Data records

┌──

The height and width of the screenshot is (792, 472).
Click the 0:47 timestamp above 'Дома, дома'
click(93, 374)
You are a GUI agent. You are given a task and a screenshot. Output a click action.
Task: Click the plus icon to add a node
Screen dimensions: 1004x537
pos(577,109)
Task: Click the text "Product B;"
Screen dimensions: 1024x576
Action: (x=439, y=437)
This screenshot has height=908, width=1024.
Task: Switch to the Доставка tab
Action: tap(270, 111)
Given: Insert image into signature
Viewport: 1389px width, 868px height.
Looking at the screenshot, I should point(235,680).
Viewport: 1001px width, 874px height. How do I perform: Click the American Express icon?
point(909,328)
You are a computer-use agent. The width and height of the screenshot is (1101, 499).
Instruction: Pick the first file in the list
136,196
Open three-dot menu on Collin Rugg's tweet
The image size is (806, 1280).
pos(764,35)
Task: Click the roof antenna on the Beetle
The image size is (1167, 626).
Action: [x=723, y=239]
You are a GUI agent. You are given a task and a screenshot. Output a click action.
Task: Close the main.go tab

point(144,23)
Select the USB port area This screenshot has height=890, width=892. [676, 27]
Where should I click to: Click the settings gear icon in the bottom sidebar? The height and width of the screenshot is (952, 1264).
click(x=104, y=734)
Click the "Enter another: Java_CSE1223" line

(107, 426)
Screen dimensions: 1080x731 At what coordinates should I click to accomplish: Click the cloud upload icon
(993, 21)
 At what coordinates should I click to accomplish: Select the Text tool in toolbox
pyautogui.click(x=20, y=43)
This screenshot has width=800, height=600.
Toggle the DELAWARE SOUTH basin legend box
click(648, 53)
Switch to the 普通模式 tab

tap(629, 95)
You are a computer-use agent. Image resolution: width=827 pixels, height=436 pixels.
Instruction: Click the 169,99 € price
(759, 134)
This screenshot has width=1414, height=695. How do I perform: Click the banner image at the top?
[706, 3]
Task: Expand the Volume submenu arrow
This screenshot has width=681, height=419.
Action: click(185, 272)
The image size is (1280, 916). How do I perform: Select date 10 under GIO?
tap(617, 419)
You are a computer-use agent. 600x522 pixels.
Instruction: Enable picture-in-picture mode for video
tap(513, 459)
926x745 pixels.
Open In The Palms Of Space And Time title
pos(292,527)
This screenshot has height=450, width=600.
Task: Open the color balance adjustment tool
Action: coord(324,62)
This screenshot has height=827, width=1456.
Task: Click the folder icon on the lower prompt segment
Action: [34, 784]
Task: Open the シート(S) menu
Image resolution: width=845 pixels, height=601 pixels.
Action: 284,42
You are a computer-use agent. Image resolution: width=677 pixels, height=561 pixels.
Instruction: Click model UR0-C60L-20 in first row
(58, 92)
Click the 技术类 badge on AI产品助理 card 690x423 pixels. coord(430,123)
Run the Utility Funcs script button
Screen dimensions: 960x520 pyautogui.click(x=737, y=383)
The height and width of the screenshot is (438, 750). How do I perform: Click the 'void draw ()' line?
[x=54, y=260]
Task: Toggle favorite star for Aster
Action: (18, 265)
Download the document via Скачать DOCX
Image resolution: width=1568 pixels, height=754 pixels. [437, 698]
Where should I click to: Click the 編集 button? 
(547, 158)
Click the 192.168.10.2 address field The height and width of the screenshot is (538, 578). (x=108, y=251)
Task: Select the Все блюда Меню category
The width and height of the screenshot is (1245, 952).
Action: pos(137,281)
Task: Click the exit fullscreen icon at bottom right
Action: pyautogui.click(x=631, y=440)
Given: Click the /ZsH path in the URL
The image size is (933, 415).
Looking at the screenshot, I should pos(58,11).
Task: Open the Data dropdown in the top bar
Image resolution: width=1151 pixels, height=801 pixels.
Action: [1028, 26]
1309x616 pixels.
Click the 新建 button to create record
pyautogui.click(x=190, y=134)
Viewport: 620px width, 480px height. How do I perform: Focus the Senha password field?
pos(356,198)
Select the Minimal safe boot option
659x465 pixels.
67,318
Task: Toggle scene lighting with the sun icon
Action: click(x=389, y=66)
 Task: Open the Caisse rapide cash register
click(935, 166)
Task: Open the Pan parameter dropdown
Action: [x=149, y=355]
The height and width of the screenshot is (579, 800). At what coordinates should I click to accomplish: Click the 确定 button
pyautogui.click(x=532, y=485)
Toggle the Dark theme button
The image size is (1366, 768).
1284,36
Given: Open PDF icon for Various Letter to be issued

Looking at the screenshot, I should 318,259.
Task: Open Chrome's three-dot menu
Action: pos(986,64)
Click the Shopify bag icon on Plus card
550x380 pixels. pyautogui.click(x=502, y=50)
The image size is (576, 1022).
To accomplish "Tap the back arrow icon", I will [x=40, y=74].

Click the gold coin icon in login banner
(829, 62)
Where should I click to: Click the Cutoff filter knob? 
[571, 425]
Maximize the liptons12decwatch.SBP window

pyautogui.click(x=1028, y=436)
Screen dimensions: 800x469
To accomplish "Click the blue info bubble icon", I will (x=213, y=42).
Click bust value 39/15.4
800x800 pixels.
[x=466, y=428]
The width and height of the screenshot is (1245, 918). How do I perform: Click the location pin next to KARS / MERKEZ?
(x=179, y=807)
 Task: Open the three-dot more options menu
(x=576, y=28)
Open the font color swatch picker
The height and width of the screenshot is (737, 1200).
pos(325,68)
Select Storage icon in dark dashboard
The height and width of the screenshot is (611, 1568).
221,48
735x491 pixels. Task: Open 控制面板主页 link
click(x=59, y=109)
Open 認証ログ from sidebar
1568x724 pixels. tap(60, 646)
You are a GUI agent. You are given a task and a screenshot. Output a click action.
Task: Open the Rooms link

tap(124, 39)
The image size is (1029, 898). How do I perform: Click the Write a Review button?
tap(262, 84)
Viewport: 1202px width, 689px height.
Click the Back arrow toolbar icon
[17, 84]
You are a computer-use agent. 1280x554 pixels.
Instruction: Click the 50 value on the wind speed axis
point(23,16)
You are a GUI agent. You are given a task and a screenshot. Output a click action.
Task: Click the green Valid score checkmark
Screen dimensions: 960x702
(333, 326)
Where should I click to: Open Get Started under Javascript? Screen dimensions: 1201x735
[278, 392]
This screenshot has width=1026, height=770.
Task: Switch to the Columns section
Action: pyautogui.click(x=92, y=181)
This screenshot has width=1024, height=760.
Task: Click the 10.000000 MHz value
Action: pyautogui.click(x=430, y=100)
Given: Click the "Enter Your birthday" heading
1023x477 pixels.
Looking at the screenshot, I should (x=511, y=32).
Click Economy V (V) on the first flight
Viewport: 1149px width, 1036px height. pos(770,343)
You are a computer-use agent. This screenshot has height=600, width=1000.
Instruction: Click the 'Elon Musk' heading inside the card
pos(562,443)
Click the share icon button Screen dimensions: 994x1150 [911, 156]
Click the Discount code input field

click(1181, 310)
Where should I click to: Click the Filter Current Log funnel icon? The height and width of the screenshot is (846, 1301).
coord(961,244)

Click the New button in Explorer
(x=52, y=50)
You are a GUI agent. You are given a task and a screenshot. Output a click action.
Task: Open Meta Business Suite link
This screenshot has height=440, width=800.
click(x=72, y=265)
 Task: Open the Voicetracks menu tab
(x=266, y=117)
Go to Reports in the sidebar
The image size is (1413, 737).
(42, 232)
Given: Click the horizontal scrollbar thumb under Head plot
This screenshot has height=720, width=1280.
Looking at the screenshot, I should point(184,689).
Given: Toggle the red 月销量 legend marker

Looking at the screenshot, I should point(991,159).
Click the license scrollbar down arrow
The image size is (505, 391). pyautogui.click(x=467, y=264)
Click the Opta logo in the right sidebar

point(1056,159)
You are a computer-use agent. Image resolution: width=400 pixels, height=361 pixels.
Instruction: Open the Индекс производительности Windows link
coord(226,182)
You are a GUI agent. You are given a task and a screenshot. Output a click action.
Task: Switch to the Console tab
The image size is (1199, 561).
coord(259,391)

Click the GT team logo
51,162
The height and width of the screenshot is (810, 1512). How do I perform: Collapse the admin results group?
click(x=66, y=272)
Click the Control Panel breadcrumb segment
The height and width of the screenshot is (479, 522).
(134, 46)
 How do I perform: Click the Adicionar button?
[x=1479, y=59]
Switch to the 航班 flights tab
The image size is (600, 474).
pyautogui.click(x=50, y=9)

└──

**Your instructions**:
Could you retype exactly the lines above, starting at the line that contains "Instruction: Click model" and ending at the line that contains "Task: Select the Все блюда Меню category", and nothing more?

**Answer to the problem**:
Instruction: Click model UR0-C60L-20 in first row
(58, 92)
Click the 技术类 badge on AI产品助理 card 690x423 pixels. coord(430,123)
Run the Utility Funcs script button
Screen dimensions: 960x520 pyautogui.click(x=737, y=383)
The height and width of the screenshot is (438, 750). How do I perform: Click the 'void draw ()' line?
[x=54, y=260]
Task: Toggle favorite star for Aster
Action: (18, 265)
Download the document via Скачать DOCX
Image resolution: width=1568 pixels, height=754 pixels. [437, 698]
Where should I click to: Click the 編集 button? 
(547, 158)
Click the 192.168.10.2 address field The height and width of the screenshot is (538, 578). (x=108, y=251)
Task: Select the Все блюда Меню category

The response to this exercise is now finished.